M HYDERI, GreaterKashmir Srinagar, Sept 2: A model village where public health and hygiene will be of vital importance and villagers won’t only be literate but internet savvy is likely to be a reality soon in Laripora, a countryside area near Pahalgam in south Kashmir’s Islamabad district.
Famed cardiothoracic and vascular surgeon, Dr Naresh Trehan having over 50 thousand successful surgeries to his credit has planned to adopt the village of nearly half a thousand population, in collaboration with an NGO Help and Care Welfare Society (HCWS).
“We’re going to adopt a village. It will be the first model village, the pilot project,” Dr Naresh told Greater Kashmir here during his short visit to Kashmir to provide free consultation to cardiac patients.
After Laripora, he said later some more villages would be adopted on similar lines. “The objective of the village will be to provide clean drinking water to the people of the village…create property sanitary system so that sewage system goes into septic tanks. Besides, free education including computer literacy will be imparted to the villagers,” he said.
Dr Trehan said the project would lay emphasis on the utilization of bio-friendly fuel and manures in Laripora by conversion of garbage into biogas and manure.
He said the project is in the planning stage and once started will take around six months to commission. “It will take few months to start,” he added.
Dr Naresh hopes that results of the project would be of huge benefit for the villagers.
The medico who is also the Chairman of Global Health Private Limited said his organization is already successfully running such model villages in UP and Haryana. Improvement in health and sanitary conditions on modern lines has drastically reduced ailments like gastroenteritis and malaria, common in those model villages.
“We have done this there also and the amount of ailments reduced by 70 percent improving the health outcomes.”
Dr Naresh’s key ally in the project, Ramesh Kitchloo a Kashmiri who heads HCWS said it was his long pending dream to facilitate his homeland in getting the model village.

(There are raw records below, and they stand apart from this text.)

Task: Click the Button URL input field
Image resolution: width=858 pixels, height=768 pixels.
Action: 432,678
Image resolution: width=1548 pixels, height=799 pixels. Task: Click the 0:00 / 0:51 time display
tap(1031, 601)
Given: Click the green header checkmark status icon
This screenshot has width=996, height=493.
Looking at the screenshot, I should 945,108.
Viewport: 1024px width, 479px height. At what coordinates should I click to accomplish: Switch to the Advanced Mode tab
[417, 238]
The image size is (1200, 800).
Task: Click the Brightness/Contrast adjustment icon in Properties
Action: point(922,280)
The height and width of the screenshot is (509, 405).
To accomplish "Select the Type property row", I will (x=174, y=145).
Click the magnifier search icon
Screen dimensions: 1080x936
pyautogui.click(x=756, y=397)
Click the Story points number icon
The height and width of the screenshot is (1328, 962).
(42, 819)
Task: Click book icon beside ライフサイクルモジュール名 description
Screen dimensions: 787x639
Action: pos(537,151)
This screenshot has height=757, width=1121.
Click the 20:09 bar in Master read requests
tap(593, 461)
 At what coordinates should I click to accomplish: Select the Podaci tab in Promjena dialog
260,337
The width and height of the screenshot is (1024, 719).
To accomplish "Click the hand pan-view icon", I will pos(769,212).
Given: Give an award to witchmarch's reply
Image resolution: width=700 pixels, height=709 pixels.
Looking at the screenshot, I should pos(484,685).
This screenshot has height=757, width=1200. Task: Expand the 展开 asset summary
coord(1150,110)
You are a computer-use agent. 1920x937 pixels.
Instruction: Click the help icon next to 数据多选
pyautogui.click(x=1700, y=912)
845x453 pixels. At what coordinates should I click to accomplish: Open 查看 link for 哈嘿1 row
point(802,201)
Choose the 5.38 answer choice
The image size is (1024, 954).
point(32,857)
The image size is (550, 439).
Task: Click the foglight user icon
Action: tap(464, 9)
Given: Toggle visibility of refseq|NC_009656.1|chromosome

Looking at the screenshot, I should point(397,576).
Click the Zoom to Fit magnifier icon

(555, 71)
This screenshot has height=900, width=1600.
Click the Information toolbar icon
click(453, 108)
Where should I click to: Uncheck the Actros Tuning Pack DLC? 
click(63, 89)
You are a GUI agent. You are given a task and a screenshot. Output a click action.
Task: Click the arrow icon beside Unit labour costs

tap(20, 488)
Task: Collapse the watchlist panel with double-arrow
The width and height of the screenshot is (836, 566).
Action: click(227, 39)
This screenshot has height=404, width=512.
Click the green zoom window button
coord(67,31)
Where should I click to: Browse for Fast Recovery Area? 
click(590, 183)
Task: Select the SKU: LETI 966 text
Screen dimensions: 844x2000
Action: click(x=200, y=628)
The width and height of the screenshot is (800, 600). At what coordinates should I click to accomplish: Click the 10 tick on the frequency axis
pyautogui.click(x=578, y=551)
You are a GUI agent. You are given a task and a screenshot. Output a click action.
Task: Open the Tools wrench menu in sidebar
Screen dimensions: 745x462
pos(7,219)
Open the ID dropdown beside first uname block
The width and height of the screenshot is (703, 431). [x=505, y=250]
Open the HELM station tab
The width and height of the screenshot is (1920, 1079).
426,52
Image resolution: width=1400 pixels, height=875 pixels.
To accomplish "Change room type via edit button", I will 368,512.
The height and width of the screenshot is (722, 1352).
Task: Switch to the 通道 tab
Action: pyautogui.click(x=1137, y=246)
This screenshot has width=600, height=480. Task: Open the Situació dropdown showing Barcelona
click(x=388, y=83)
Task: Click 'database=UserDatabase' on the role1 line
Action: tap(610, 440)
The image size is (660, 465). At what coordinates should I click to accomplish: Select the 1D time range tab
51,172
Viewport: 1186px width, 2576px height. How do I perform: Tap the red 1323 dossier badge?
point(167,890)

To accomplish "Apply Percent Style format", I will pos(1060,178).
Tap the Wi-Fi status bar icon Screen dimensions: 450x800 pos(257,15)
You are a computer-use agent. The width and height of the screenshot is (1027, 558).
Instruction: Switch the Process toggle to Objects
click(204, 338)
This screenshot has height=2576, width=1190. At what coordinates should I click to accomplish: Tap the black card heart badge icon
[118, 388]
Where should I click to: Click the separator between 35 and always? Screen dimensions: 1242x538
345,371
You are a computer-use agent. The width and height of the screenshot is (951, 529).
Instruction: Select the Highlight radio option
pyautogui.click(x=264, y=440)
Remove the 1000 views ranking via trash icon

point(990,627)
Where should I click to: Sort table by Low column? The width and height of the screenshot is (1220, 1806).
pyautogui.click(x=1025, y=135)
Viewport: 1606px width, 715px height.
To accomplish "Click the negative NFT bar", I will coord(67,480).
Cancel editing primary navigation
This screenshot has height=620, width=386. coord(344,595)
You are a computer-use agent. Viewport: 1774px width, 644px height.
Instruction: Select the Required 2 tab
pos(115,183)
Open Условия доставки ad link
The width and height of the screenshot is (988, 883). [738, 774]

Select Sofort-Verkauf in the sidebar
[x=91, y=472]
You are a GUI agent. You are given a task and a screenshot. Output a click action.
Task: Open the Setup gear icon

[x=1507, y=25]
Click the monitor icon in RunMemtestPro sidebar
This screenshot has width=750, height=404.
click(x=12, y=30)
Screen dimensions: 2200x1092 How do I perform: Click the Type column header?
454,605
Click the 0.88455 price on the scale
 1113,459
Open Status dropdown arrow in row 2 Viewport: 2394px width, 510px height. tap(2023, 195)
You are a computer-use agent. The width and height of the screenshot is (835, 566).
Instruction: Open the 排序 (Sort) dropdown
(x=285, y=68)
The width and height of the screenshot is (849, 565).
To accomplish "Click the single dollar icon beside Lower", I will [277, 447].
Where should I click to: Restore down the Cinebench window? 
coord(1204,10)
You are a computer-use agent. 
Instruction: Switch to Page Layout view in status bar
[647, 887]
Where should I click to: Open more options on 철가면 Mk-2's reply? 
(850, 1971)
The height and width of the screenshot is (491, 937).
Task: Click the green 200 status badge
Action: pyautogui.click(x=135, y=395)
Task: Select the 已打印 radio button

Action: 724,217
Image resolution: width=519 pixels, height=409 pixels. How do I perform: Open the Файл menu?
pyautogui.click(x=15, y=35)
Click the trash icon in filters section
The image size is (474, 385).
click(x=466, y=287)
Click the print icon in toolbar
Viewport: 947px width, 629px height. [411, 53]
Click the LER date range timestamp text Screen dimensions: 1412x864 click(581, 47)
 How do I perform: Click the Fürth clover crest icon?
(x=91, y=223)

“My brethren, the people of Kashmir have been suffering for many years and I always desired to do something for them,” Kitchloo said.
Kicthloo in collaboration with Dr Naresh’s Cardiology Unit is already hosting free medical cams for patients in Kashmir for the past two years.
Sunday was the second anniversary when Dr Naresh and other medicos including DR Balbir Singh and Dr Ravi R Kasnival attended the camps. Earlier the medical camps were held in Srinagar alone.
“Now, we have fully started camps in various other districts also so that this treatment caters to entire Valley,” Kitchloo said.
“Such camps have also decreased the follow-up visits of the patients who have had treatment done in the big hospitals in the metro towns. Now because of this Community Outreach OPD the patients are getting the follow-p checkup and consultation done at their door step without spending lot of money,” said a senior consultant while attending patients at the camp held at a hotel here.
Besides, the two organizations offer special schemes for the underprivileged Kashmiri children suffering of cardiac ailments who parents can’t afford the cost of treatments.
“Already four children were operated under this scheme all of them are surviving and live a healthy life,” said Dr Naresh.
Presently, Dr Naresh who works with Apollo Hospital in New Delhi is constructing a state-of-the-art health care institute –the Medicity in Gurgaon.
“Medicity has been conceived to create an institution of world class standards to provide seamless tertiary care of the highest quality. It further aims to create synergies between modern medicine and traditional forms of medicine with dual objective of lowering the patient trauma and availability at an affordable price,” a Medicity spokesman said, adding that “it (Medicity) will create a private high end integrated multi specialty tertiary healthcare delivery network with a capacity of over 1600 beds, 48 operation rooms.”
Commenting over the prestigious project likely to be commissioned next year, Dr Naresh said, “Treatments not only for the rich but for the poor also is my mission.”